►

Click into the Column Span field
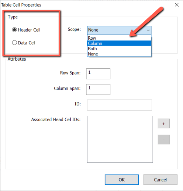The image size is (183, 191). (98, 90)
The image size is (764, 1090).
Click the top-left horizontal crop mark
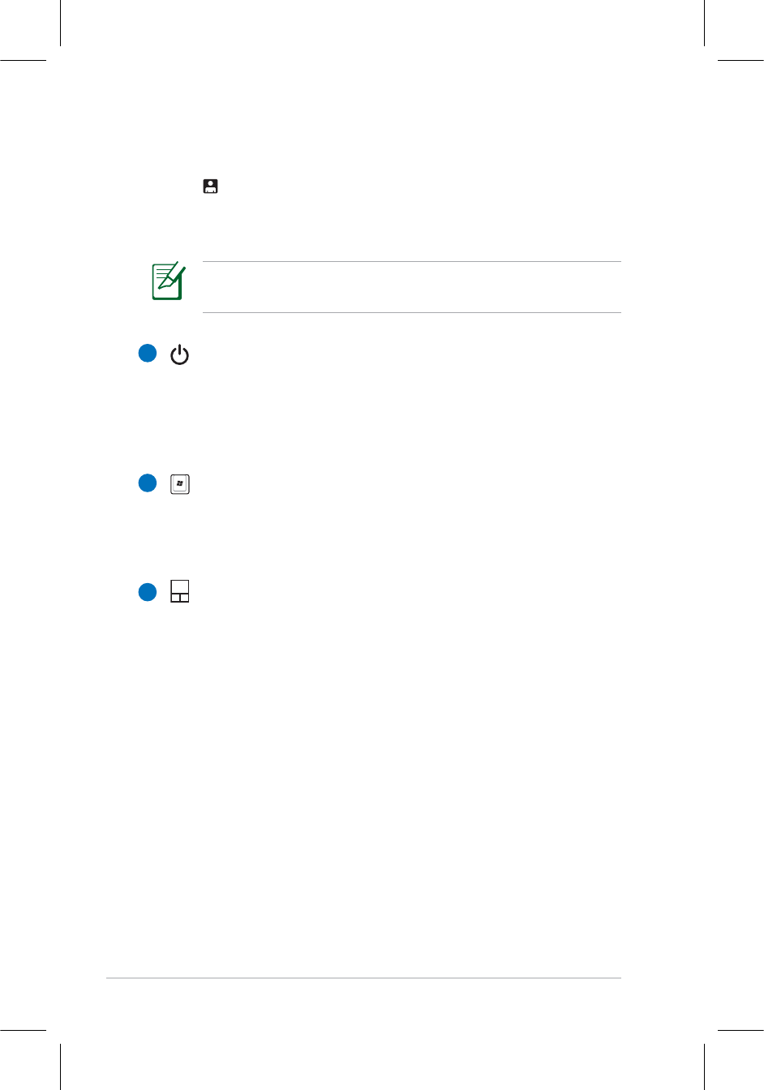(x=23, y=60)
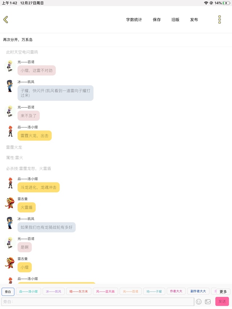Tap 光——百诺 avatar beside 小熠，这雷不对劲
The image size is (232, 309).
pyautogui.click(x=10, y=66)
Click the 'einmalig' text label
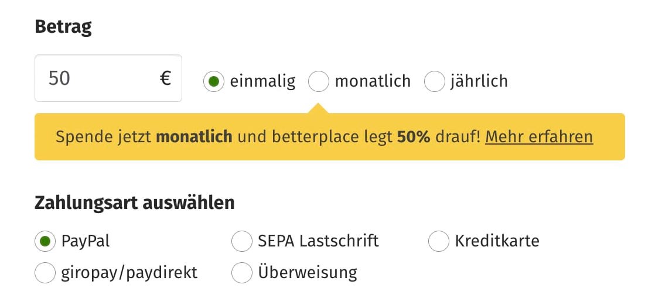The height and width of the screenshot is (305, 662). [x=262, y=81]
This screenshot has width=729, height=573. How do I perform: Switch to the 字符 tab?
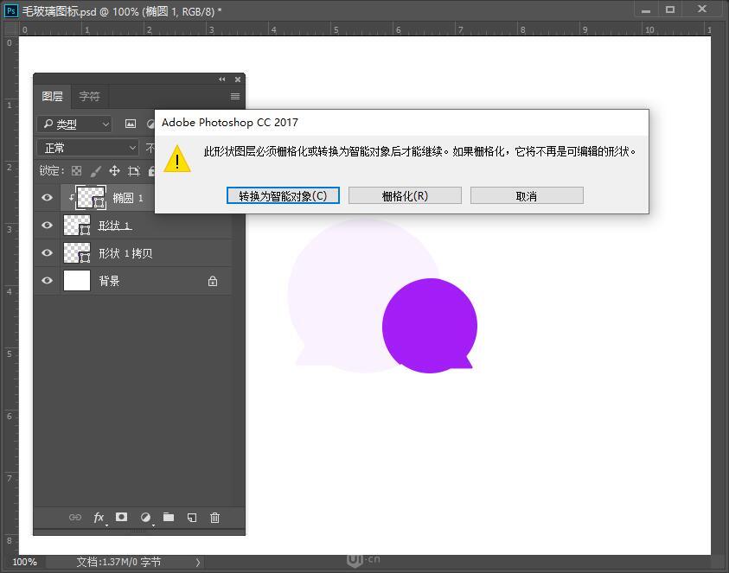pyautogui.click(x=89, y=96)
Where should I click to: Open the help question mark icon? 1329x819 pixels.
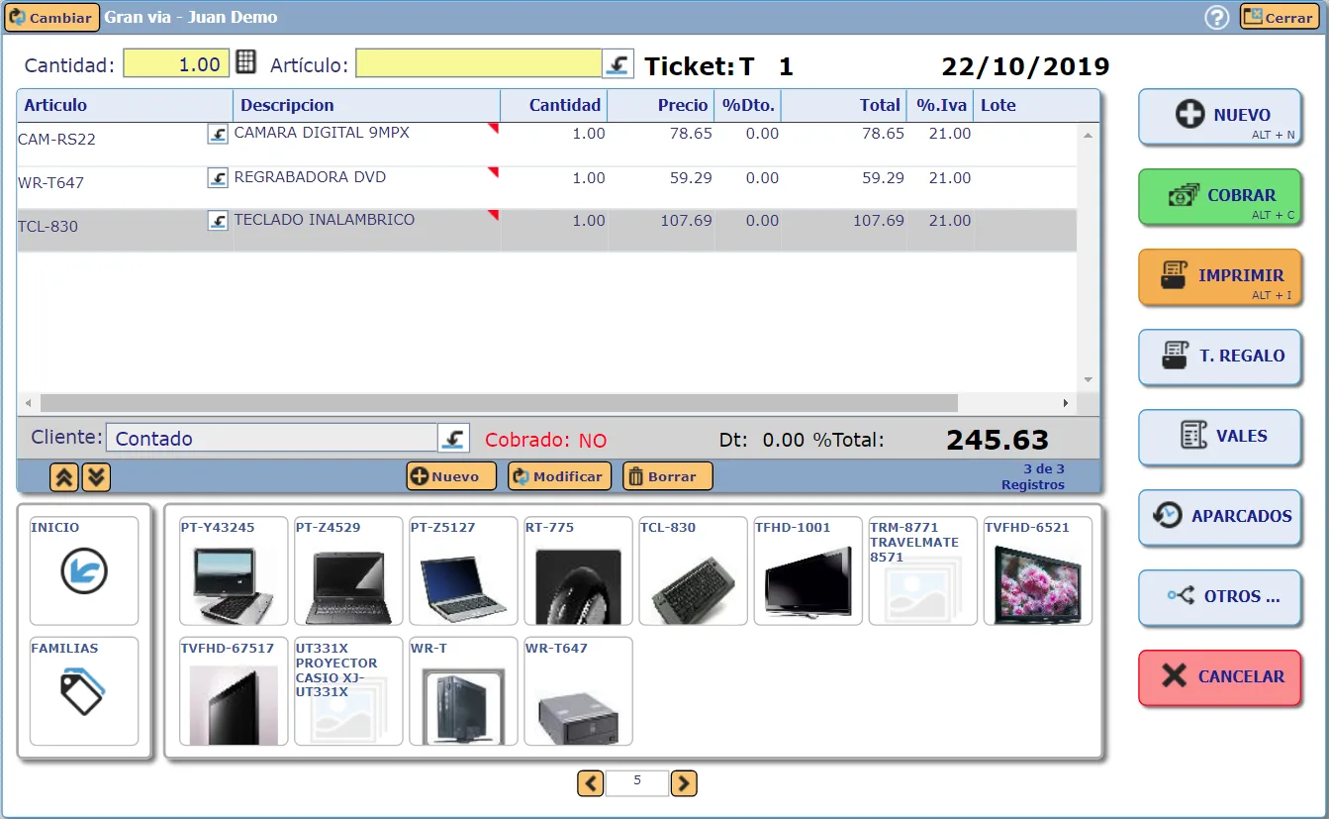coord(1216,17)
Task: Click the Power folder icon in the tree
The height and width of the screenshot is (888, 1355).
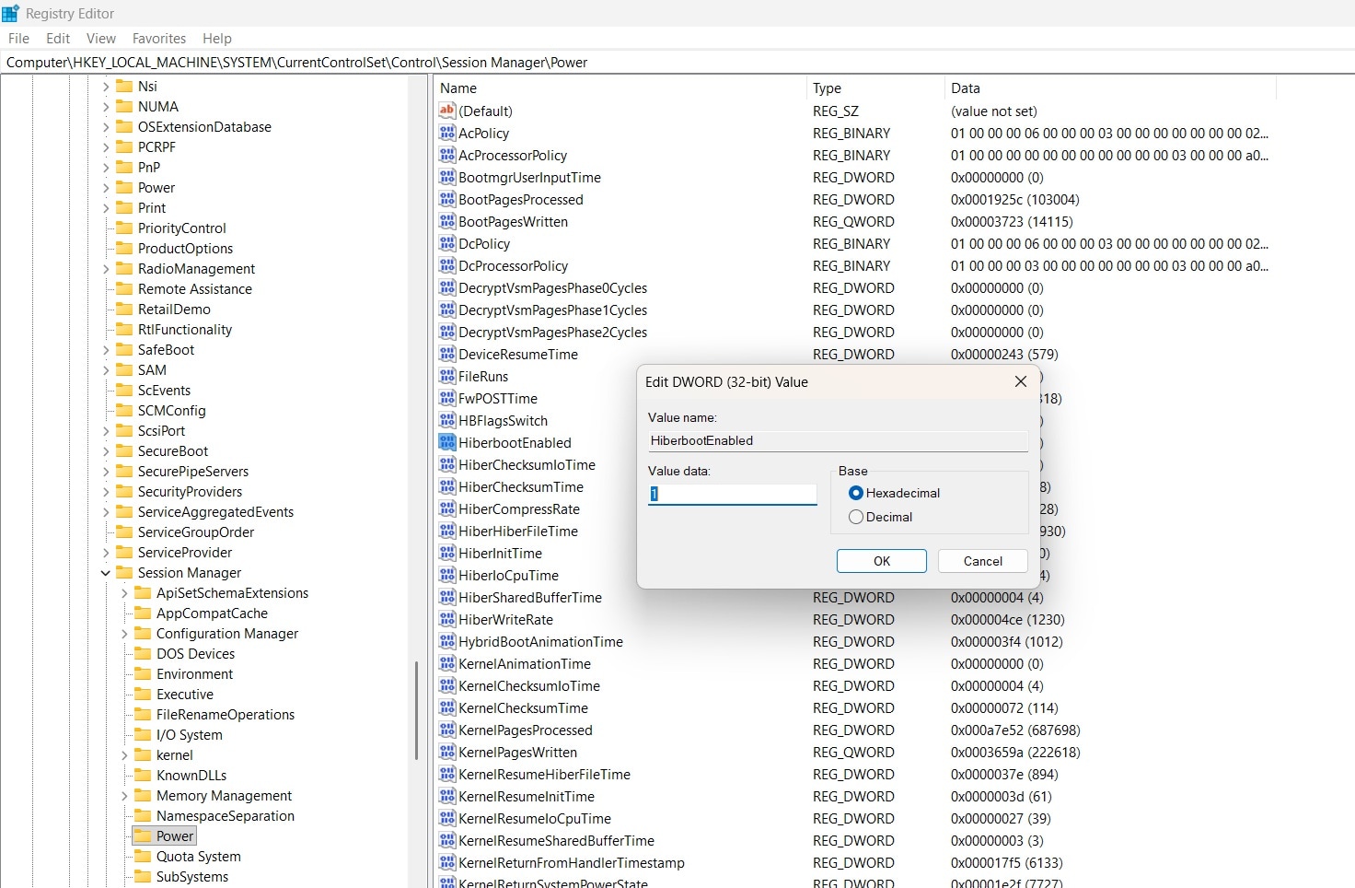Action: [145, 835]
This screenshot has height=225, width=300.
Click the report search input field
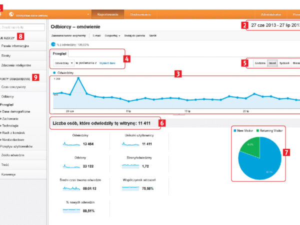[x=24, y=27]
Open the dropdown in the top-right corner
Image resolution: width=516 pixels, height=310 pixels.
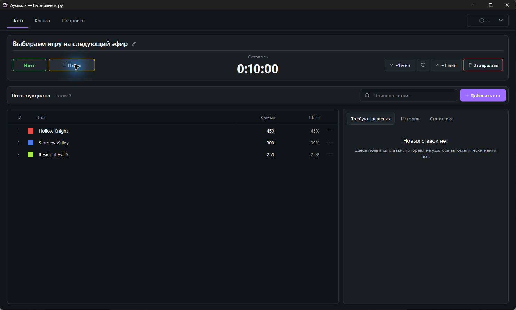pos(487,21)
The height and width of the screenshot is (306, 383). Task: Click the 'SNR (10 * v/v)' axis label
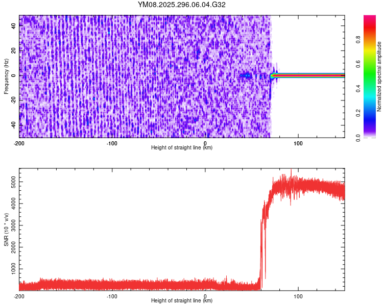(x=6, y=230)
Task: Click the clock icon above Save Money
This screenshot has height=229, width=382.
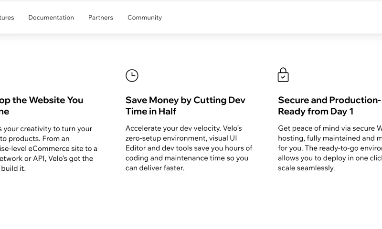Action: click(x=132, y=75)
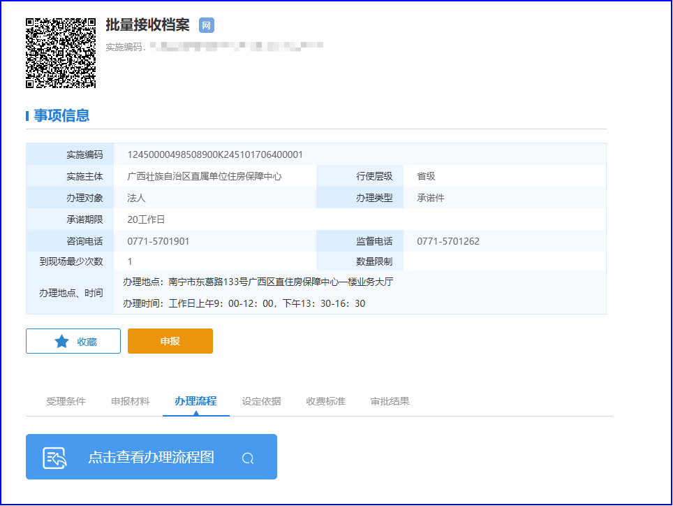Open 点击查看办理流程图 to view the flowchart
Viewport: 673px width, 506px height.
tap(151, 457)
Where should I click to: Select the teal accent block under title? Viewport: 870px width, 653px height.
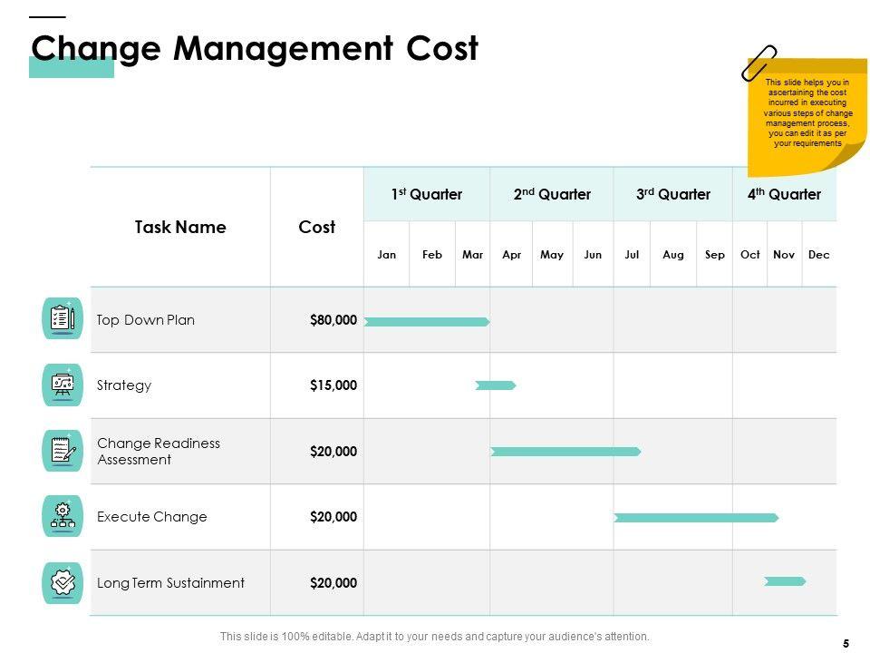tap(72, 69)
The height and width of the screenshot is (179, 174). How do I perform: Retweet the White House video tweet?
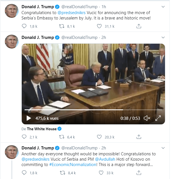tap(62, 137)
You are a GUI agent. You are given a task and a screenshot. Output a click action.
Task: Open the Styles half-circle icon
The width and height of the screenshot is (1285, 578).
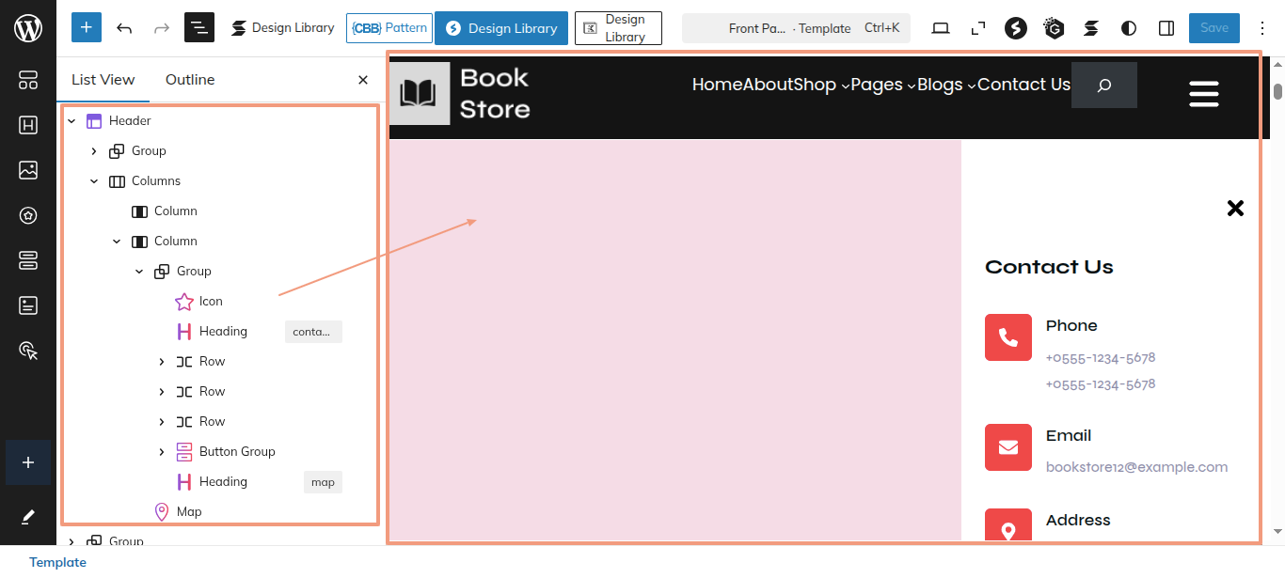[x=1129, y=28]
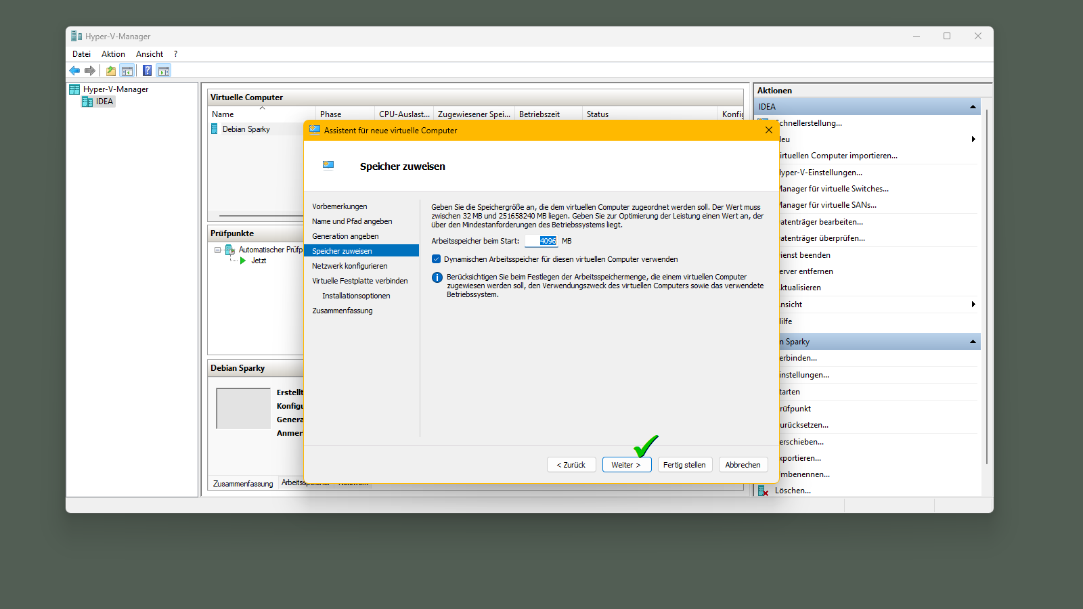The height and width of the screenshot is (609, 1083).
Task: Go to Netzwerk konfigurieren wizard step
Action: (349, 266)
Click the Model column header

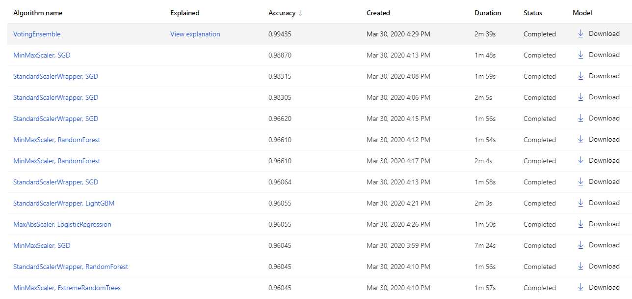pos(582,13)
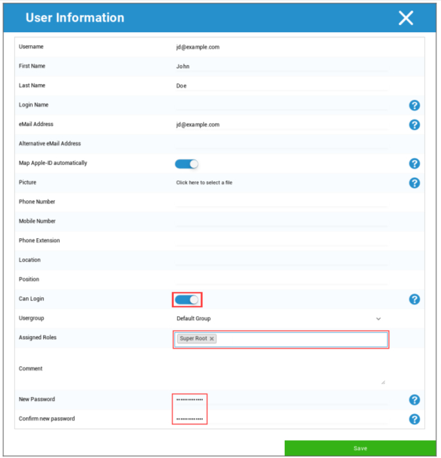441x458 pixels.
Task: Disable the Can Login toggle
Action: click(x=186, y=300)
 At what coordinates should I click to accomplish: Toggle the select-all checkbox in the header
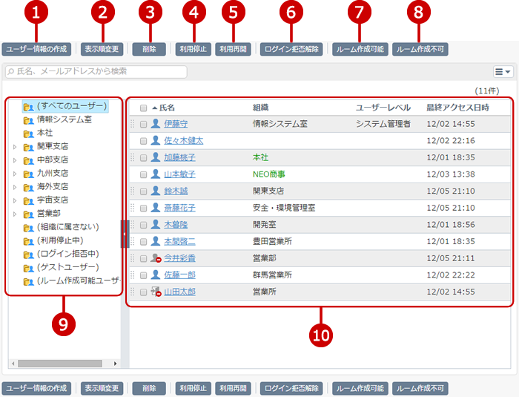(144, 108)
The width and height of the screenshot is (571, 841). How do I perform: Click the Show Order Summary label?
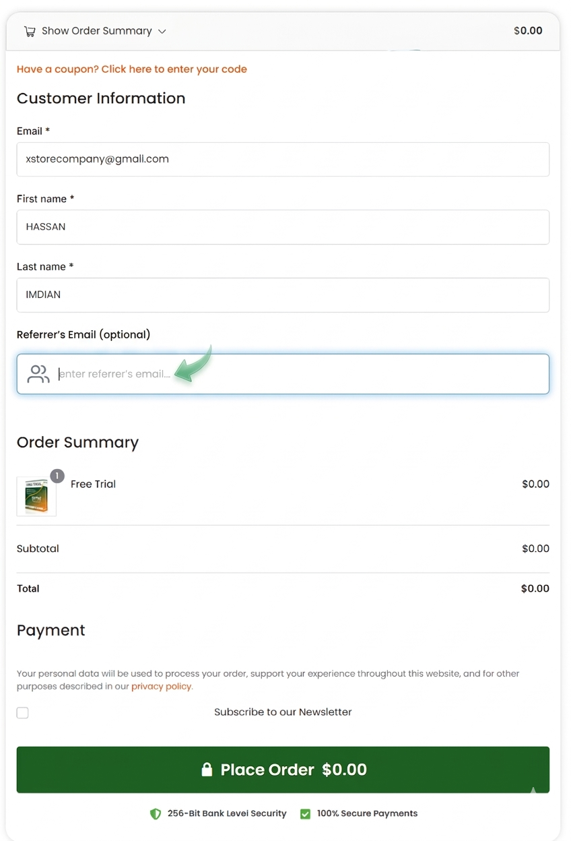96,31
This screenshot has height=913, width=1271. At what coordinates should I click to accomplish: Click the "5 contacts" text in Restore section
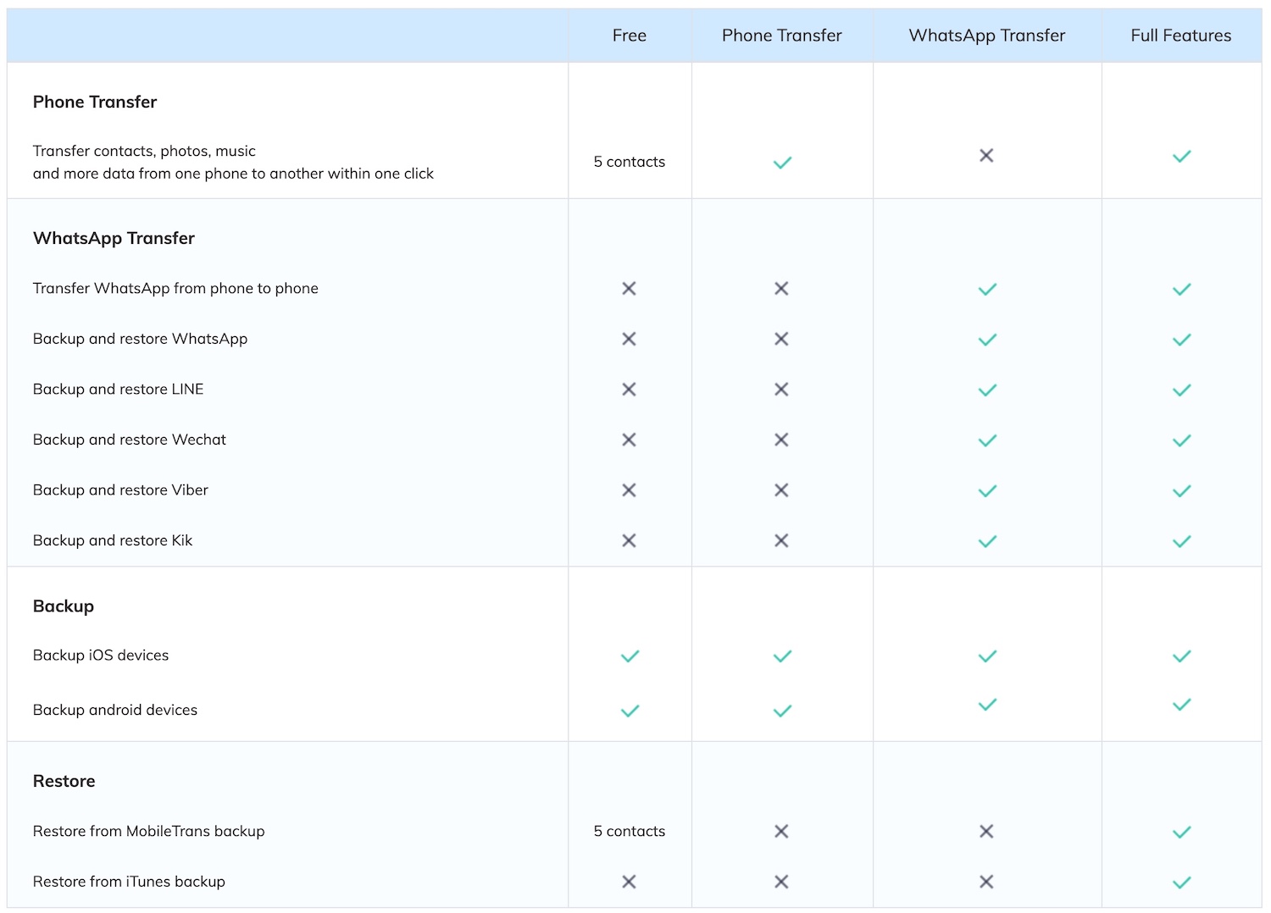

◄

_Task directions:_
Each entry above must be duplicated precisely; none of the pictures may be included.

_Answer to the exercise:_
Click into the Column Span field
The image size is (183, 191). (98, 90)
The image size is (764, 1090).
Click the top-left horizontal crop mark
(x=23, y=60)
Tap 光——百诺 avatar beside 小熠，这雷不对劲
The image size is (232, 309).
pyautogui.click(x=10, y=66)
Click the 'einmalig' text label
The height and width of the screenshot is (305, 662). [x=262, y=81]
This screenshot has width=729, height=573. How do I perform: Switch to the 字符 tab?
pyautogui.click(x=89, y=96)
Where should I click to: Open the help question mark icon? 1329x819 pixels.
coord(1216,17)
Task: Click the Power folder icon in the tree
The height and width of the screenshot is (888, 1355).
Action: [145, 835]
This screenshot has height=225, width=300.
Click the report search input field
[x=24, y=27]
Open the dropdown in the top-right corner
Image resolution: width=516 pixels, height=310 pixels.
pos(487,21)
The height and width of the screenshot is (306, 383). Task: Click the 'SNR (10 * v/v)' axis label
(x=6, y=230)
Task: Click the clock icon above Save Money
This screenshot has height=229, width=382.
Action: click(x=132, y=75)
Open 点击查看办理流程图 to view the flowchart
Viewport: 673px width, 506px height.
tap(151, 457)
Where should I click to: Select the teal accent block under title? Viewport: 870px width, 653px height.
tap(72, 69)
The height and width of the screenshot is (179, 174). How do I perform: Retweet the White House video tweet?
tap(62, 137)
You are a GUI agent. You are given a task and a screenshot. Output a click action.
Task: Open the Styles half-circle icon
The width and height of the screenshot is (1285, 578).
[x=1129, y=28]
The height and width of the screenshot is (609, 1083).
Task: Go to Netzwerk konfigurieren wizard step
Action: (349, 266)
Click the Model column header

pos(582,13)
441x458 pixels.
Task: Disable the Can Login toggle
Action: click(x=186, y=300)
 At what coordinates should I click to accomplish: Toggle the select-all checkbox in the header
(144, 108)
The width and height of the screenshot is (571, 841). How do I perform: Click the Show Order Summary label?
96,31
This screenshot has height=913, width=1271. At what coordinates should I click to accomplish: Click the "5 contacts" text in Restore section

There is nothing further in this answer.